With 64 percent of families gearing up to take road trips this summer, AAA warns that the majority of cars across the nation are at a higher-than-average risk for a breakdown.

A new analysis shows that vehicles 10 years and older are twice as likely to end up stranded on the side of the road and four times more likely to need a tow compared to newer vehicles.

Robert Sinclair, manager of media relations at AAA Northeast, says this data makes sense. In the service life of a vehicle, 10 years is the magic point where service manufacturers say brakes, engines and tires need to be updated, repaired or replaced prior to going past a certain number of miles.

In 2018, AAA predicts more than 7.69 million vehicles will break down in need of assistance. AAA also projects there will be more than 260,000 roadside rescues in New Jersey this summer. That's an increase of almost 2 percent compared to summer of 2017. Of those 260,000 rescues, AAA expects 42,702 flat tires in Jersey, 36,924 battery problems and 126,765 vehicles will need tows.

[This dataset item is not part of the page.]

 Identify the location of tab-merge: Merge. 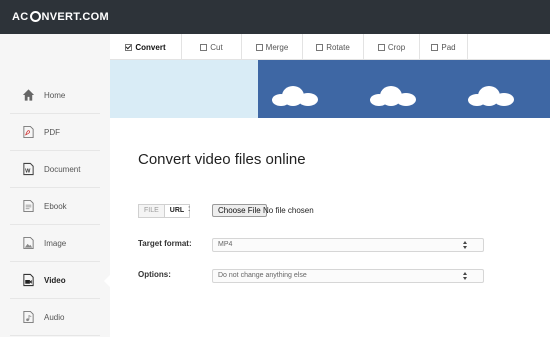
(272, 47).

Sinclair strongly suggests that drivers follow the safe B-E-T rule. Brakes. Engines. Tires. Those are the three most common types of problems that could derail a road trip.

Sinclair says car batteries last between three and five years. It's always a good idea to have your battery tested before taking a long road trip especially if your car is close to the three- to five-year mark.

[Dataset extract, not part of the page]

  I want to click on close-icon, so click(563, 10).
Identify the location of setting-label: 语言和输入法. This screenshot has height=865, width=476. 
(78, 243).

"As far as the engine is concerned, we're talking about water pumps. We are talking about timing belts. Get them serviced or replaced," says Sinclair. Much like a battery, the components of an engine cooling system may fail without warning. Drivers should look for fluids such as coolant pooling underneath the vehicle when it is parked as an indication of an impending problem.

Tires require the most attention. Sinclair says ideally you should be checking your tire pressure once a week.

He also says all vehicles — even the newer ones — are prone to typical roadside headaches like dead batteries, flat tires and even misplaced keys. One issue with the newer vehicles is that the electronics, especially with infotainment systems, can cause problems. But the big issue with the newer vehicles is that one third of them do not come with spare tires.